■ EXERCISE INSTRUCTIONS
What you return should be the lines from the one with "Task: Select 下载 in the navigation tree" through the one with "The image size is (724, 528)." in the data below, reproduced exactly with both ends, and no pictures at all.

■ Saved entries
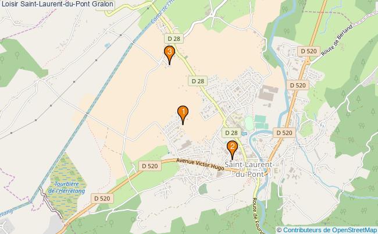Click the Route de Berland road label

[x=337, y=40]
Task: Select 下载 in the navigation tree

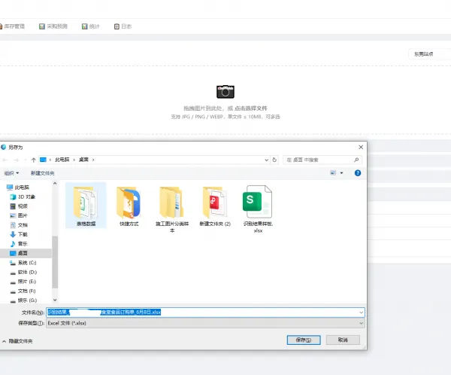Action: click(x=23, y=234)
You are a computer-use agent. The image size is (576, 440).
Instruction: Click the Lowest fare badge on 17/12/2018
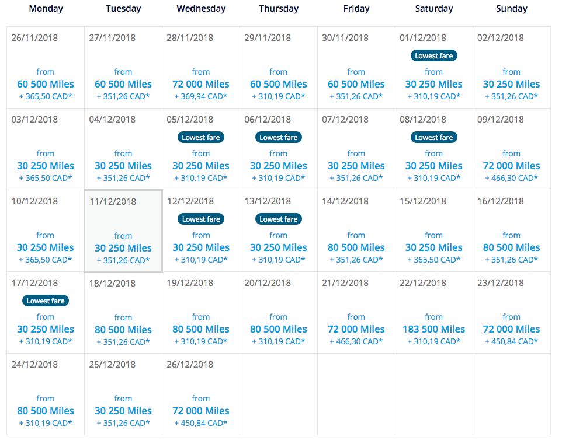click(46, 301)
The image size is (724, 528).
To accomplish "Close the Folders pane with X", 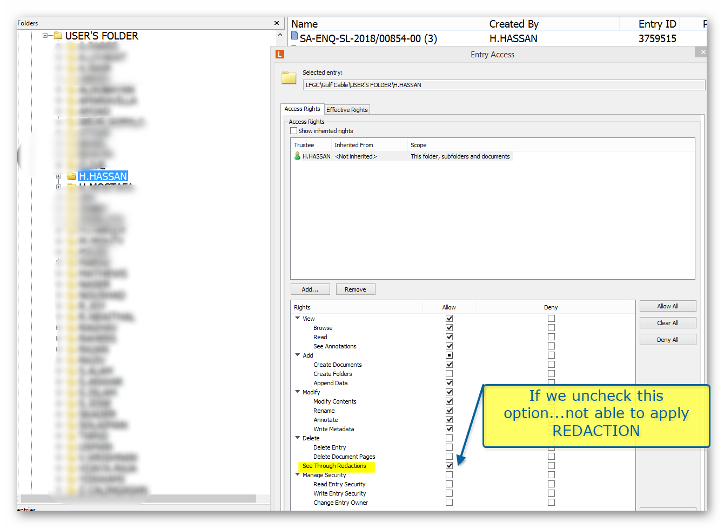I will (x=277, y=23).
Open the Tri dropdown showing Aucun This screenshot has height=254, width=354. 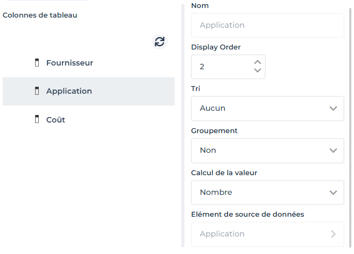pyautogui.click(x=260, y=108)
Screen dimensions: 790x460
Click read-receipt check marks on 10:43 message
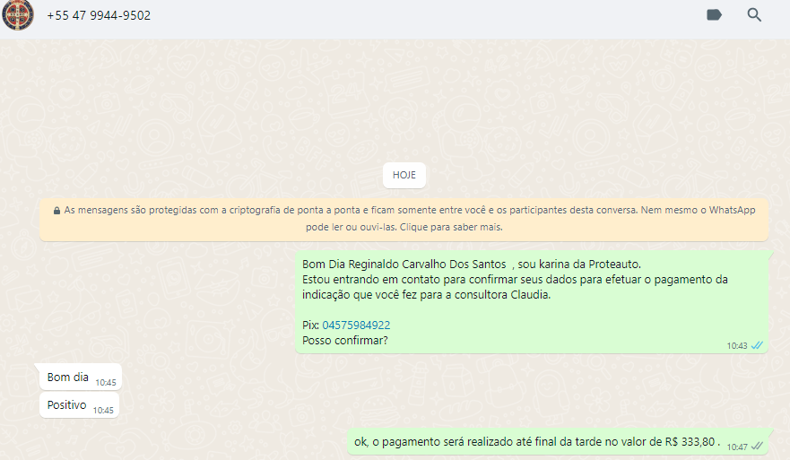(x=757, y=345)
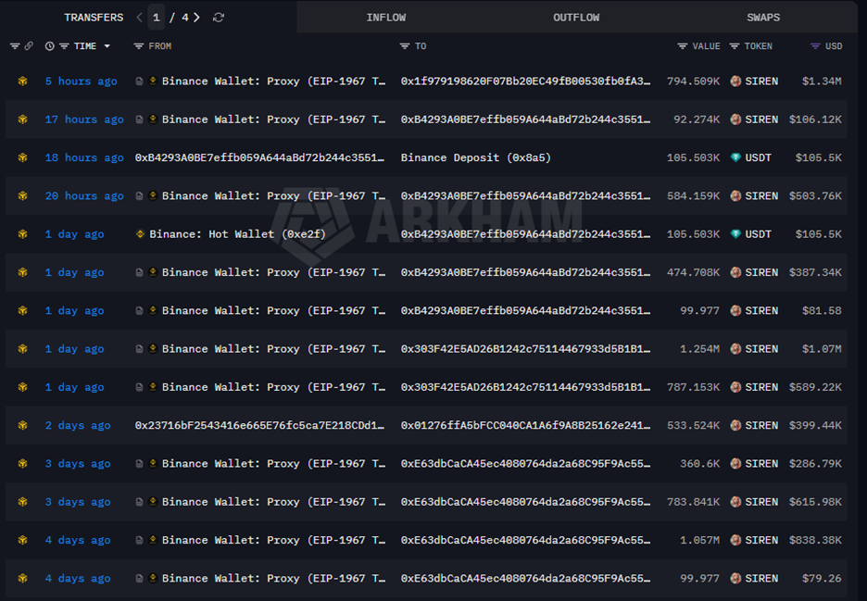Open the TOKEN column filter
The image size is (867, 601).
point(734,46)
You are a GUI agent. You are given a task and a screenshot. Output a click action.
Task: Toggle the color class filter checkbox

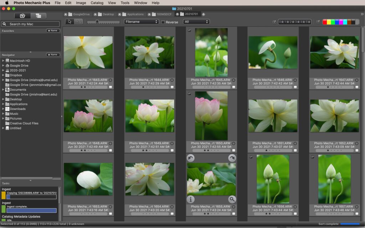(318, 22)
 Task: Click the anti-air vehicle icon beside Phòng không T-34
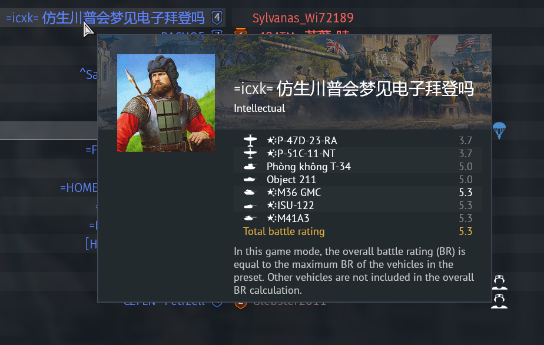click(250, 167)
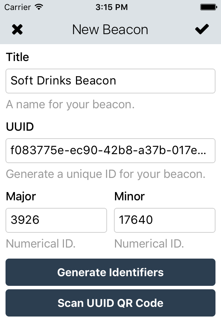
Task: Select the UUID text field
Action: pyautogui.click(x=111, y=151)
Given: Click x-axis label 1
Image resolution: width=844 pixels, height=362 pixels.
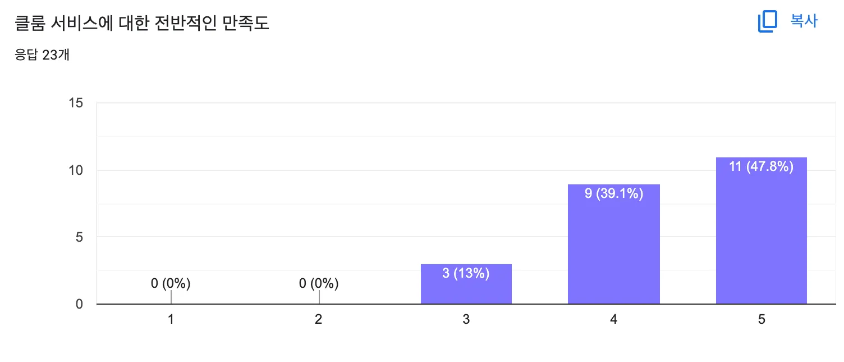Looking at the screenshot, I should point(171,319).
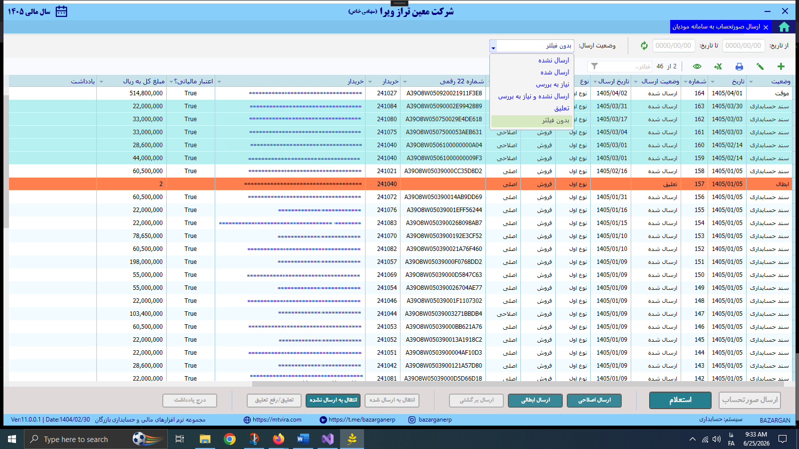The image size is (799, 449).
Task: Open the fiscal year calendar icon
Action: tap(61, 11)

■ REPLY
Task: Select 下载 in the navigation tree

Action: click(x=23, y=234)
You are a computer-use agent. The image size is (576, 440).
Instruction: Click the Lowest fare badge on 17/12/2018
click(46, 301)
The image size is (724, 528).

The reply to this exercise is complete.